Dataset records
# # #

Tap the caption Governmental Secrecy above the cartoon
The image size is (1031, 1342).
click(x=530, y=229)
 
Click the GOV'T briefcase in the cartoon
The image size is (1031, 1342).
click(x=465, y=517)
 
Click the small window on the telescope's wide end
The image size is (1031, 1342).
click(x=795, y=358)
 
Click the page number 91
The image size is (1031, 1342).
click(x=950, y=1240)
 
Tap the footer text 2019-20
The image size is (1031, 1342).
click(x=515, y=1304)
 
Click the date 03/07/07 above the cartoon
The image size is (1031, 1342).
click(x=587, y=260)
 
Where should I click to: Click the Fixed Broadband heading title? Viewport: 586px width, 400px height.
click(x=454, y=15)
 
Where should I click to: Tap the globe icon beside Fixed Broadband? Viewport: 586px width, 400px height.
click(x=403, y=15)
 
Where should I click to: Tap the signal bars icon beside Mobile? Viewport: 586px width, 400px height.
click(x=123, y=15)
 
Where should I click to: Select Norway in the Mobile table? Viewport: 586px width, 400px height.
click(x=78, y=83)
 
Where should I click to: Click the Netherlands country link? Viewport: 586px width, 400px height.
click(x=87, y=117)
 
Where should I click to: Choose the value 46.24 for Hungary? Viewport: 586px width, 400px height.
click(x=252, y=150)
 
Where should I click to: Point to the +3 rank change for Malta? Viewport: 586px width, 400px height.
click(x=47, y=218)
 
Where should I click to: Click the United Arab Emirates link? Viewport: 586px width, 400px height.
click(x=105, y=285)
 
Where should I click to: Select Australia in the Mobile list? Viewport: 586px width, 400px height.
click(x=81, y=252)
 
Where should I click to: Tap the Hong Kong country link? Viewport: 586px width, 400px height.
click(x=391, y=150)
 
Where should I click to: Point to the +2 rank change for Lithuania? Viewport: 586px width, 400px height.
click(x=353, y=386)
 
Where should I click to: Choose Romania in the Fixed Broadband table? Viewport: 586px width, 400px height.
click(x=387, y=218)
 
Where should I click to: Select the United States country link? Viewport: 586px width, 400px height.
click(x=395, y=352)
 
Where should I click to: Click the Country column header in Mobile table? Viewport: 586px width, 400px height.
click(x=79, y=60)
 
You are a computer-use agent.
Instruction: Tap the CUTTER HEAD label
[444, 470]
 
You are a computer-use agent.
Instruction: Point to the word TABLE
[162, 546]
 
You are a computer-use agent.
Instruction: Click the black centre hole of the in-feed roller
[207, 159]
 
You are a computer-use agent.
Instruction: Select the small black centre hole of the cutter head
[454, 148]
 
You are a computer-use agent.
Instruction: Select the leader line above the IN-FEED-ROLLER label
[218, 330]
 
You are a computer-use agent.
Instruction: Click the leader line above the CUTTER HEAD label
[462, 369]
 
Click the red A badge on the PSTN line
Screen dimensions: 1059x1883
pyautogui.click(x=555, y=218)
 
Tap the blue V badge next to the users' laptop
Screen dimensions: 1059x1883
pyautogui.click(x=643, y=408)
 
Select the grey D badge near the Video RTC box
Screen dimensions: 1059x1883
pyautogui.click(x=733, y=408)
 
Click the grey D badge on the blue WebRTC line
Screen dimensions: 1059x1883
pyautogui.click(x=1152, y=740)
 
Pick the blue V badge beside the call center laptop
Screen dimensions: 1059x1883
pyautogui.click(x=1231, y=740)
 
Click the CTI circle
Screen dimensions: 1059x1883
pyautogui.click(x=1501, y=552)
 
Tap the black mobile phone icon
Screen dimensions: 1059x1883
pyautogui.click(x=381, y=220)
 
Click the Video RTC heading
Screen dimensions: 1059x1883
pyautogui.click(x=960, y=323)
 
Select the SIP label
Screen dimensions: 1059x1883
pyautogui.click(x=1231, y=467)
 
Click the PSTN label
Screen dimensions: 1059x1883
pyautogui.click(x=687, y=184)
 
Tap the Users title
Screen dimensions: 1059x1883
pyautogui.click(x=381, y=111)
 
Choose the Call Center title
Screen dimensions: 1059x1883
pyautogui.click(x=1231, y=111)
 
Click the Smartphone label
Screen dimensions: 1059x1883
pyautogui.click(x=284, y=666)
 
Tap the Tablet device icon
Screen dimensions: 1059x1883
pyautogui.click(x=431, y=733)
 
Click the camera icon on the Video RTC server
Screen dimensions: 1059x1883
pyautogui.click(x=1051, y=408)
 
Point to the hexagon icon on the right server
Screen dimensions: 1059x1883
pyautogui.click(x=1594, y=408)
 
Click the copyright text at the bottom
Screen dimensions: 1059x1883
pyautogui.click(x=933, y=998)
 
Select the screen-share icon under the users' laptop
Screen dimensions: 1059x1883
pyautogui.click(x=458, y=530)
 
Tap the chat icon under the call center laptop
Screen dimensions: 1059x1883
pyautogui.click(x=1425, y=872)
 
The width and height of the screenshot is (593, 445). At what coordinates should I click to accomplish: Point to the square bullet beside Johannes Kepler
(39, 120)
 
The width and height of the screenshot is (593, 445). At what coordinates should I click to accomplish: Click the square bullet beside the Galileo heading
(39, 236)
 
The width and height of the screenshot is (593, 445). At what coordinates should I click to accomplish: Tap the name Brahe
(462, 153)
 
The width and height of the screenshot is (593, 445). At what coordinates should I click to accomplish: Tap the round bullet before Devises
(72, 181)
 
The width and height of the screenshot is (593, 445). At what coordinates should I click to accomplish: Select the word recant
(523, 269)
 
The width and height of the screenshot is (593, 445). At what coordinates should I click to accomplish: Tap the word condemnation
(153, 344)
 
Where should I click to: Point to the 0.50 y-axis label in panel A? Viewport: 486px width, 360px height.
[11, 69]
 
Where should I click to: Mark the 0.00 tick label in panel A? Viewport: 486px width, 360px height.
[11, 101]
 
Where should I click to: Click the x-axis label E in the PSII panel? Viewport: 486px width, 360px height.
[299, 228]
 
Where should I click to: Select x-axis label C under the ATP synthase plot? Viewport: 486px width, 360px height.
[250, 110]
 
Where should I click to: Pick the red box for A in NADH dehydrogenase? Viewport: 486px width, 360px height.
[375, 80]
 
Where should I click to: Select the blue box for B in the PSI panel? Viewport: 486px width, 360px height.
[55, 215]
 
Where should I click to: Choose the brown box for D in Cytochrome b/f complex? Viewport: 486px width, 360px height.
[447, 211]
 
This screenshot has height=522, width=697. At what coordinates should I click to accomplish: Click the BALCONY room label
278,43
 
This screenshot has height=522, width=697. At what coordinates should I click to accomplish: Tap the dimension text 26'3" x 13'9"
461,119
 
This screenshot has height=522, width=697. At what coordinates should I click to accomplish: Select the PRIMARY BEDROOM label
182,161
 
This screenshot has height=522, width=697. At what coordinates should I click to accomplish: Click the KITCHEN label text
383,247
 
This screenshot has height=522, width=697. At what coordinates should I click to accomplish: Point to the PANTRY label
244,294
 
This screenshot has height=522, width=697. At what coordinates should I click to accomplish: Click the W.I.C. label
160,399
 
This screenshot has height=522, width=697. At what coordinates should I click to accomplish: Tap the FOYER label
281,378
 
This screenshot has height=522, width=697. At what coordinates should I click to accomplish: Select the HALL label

# # #

* [GOAL]: Please duplicate all of the items above word for word.

* [EXERCISE OUTPUT]:
Tap the caption Governmental Secrecy above the cartoon
The image size is (1031, 1342).
click(x=530, y=229)
 
Click the GOV'T briefcase in the cartoon
The image size is (1031, 1342).
click(x=465, y=517)
 
Click the small window on the telescope's wide end
The image size is (1031, 1342).
click(x=795, y=358)
 
Click the page number 91
The image size is (1031, 1342).
click(x=950, y=1240)
 
Tap the footer text 2019-20
The image size is (1031, 1342).
click(x=515, y=1304)
 
Click the date 03/07/07 above the cartoon
The image size is (1031, 1342).
click(x=587, y=260)
 
Where should I click to: Click the Fixed Broadband heading title? Viewport: 586px width, 400px height.
click(x=454, y=15)
 
Where should I click to: Tap the globe icon beside Fixed Broadband? Viewport: 586px width, 400px height.
click(x=403, y=15)
 
Where should I click to: Tap the signal bars icon beside Mobile? Viewport: 586px width, 400px height.
click(x=123, y=15)
 
Where should I click to: Select Norway in the Mobile table? Viewport: 586px width, 400px height.
click(x=78, y=83)
 
Where should I click to: Click the Netherlands country link? Viewport: 586px width, 400px height.
click(x=87, y=117)
 
Where should I click to: Choose the value 46.24 for Hungary? Viewport: 586px width, 400px height.
click(x=252, y=150)
 
Where should I click to: Point to the +3 rank change for Malta? Viewport: 586px width, 400px height.
click(x=47, y=218)
 
Where should I click to: Click the United Arab Emirates link? Viewport: 586px width, 400px height.
click(x=105, y=285)
 
Where should I click to: Select Australia in the Mobile list? Viewport: 586px width, 400px height.
click(x=81, y=252)
 
Where should I click to: Tap the Hong Kong country link? Viewport: 586px width, 400px height.
click(x=391, y=150)
 
Where should I click to: Point to the +2 rank change for Lithuania? Viewport: 586px width, 400px height.
click(x=353, y=386)
 
Where should I click to: Choose Romania in the Fixed Broadband table? Viewport: 586px width, 400px height.
click(x=387, y=218)
 
Where should I click to: Select the United States country link? Viewport: 586px width, 400px height.
click(x=395, y=352)
 
Where should I click to: Click the Country column header in Mobile table? Viewport: 586px width, 400px height.
click(x=79, y=60)
 
You are a computer-use agent.
Instruction: Tap the CUTTER HEAD label
[444, 470]
 
You are a computer-use agent.
Instruction: Point to the word TABLE
[162, 546]
 
You are a computer-use agent.
Instruction: Click the black centre hole of the in-feed roller
[207, 159]
 
You are a computer-use agent.
Instruction: Select the small black centre hole of the cutter head
[454, 148]
 
You are a computer-use agent.
Instruction: Select the leader line above the IN-FEED-ROLLER label
[218, 330]
 
You are a computer-use agent.
Instruction: Click the leader line above the CUTTER HEAD label
[462, 369]
 
Click the red A badge on the PSTN line
Screen dimensions: 1059x1883
pyautogui.click(x=555, y=218)
 
Tap the blue V badge next to the users' laptop
Screen dimensions: 1059x1883
pyautogui.click(x=643, y=408)
 
Select the grey D badge near the Video RTC box
Screen dimensions: 1059x1883
pyautogui.click(x=733, y=408)
 
Click the grey D badge on the blue WebRTC line
Screen dimensions: 1059x1883
pyautogui.click(x=1152, y=740)
 
Pick the blue V badge beside the call center laptop
Screen dimensions: 1059x1883
pyautogui.click(x=1231, y=740)
 
Click the CTI circle
Screen dimensions: 1059x1883
pyautogui.click(x=1501, y=552)
 
Tap the black mobile phone icon
Screen dimensions: 1059x1883
pyautogui.click(x=381, y=220)
 
Click the Video RTC heading
Screen dimensions: 1059x1883
pyautogui.click(x=960, y=323)
 
Select the SIP label
Screen dimensions: 1059x1883
pyautogui.click(x=1231, y=467)
 
Click the PSTN label
Screen dimensions: 1059x1883
pyautogui.click(x=687, y=184)
 
Tap the Users title
Screen dimensions: 1059x1883
pyautogui.click(x=381, y=111)
 
Choose the Call Center title
Screen dimensions: 1059x1883
pyautogui.click(x=1231, y=111)
 
Click the Smartphone label
Screen dimensions: 1059x1883
pyautogui.click(x=284, y=666)
 
Tap the Tablet device icon
Screen dimensions: 1059x1883
pyautogui.click(x=431, y=733)
 
Click the camera icon on the Video RTC server
Screen dimensions: 1059x1883
pyautogui.click(x=1051, y=408)
 
Point to the hexagon icon on the right server
Screen dimensions: 1059x1883
pyautogui.click(x=1594, y=408)
 
Click the copyright text at the bottom
Screen dimensions: 1059x1883
pyautogui.click(x=933, y=998)
 
Select the screen-share icon under the users' laptop
Screen dimensions: 1059x1883
pyautogui.click(x=458, y=530)
 
Tap the chat icon under the call center laptop
Screen dimensions: 1059x1883
pyautogui.click(x=1425, y=872)
 
The width and height of the screenshot is (593, 445). At what coordinates should I click to accomplish: Point to the square bullet beside Johannes Kepler
(39, 120)
 
The width and height of the screenshot is (593, 445). At what coordinates should I click to accomplish: Click the square bullet beside the Galileo heading
(39, 236)
 
The width and height of the screenshot is (593, 445). At what coordinates should I click to accomplish: Tap the name Brahe
(462, 153)
 
The width and height of the screenshot is (593, 445). At what coordinates should I click to accomplish: Tap the round bullet before Devises
(72, 181)
 
The width and height of the screenshot is (593, 445). At what coordinates should I click to accomplish: Select the word recant
(523, 269)
 
The width and height of the screenshot is (593, 445). At what coordinates should I click to accomplish: Tap the word condemnation
(153, 344)
 
Where should I click to: Point to the 0.50 y-axis label in panel A? Viewport: 486px width, 360px height.
[11, 69]
 
Where should I click to: Mark the 0.00 tick label in panel A? Viewport: 486px width, 360px height.
[11, 101]
 
Where should I click to: Click the x-axis label E in the PSII panel? Viewport: 486px width, 360px height.
[299, 228]
 
Where should I click to: Select x-axis label C under the ATP synthase plot? Viewport: 486px width, 360px height.
[250, 110]
 
Where should I click to: Pick the red box for A in NADH dehydrogenase? Viewport: 486px width, 360px height.
[375, 80]
 
Where should I click to: Select the blue box for B in the PSI panel? Viewport: 486px width, 360px height.
[55, 215]
 
Where should I click to: Choose the brown box for D in Cytochrome b/f complex? Viewport: 486px width, 360px height.
[447, 211]
 
This screenshot has height=522, width=697. At what coordinates should I click to accomplish: Click the BALCONY room label
278,43
 
This screenshot has height=522, width=697. At what coordinates should I click to accomplish: Tap the dimension text 26'3" x 13'9"
461,119
 
This screenshot has height=522, width=697. At what coordinates should I click to accomplish: Select the PRIMARY BEDROOM label
182,161
 
This screenshot has height=522, width=697. At what coordinates should I click to accomplish: Click the KITCHEN label text
383,247
 
This screenshot has height=522, width=697. At what coordinates should I click to accomplish: Point to the PANTRY label
244,294
 
This screenshot has height=522, width=697. At what coordinates should I click to accomplish: Click the W.I.C. label
160,399
 
This screenshot has height=522, width=697. At what coordinates should I click to accomplish: Tap the FOYER label
281,378
 
This screenshot has height=522, width=697. At what coordinates should I click to accomplish: Select the HALL label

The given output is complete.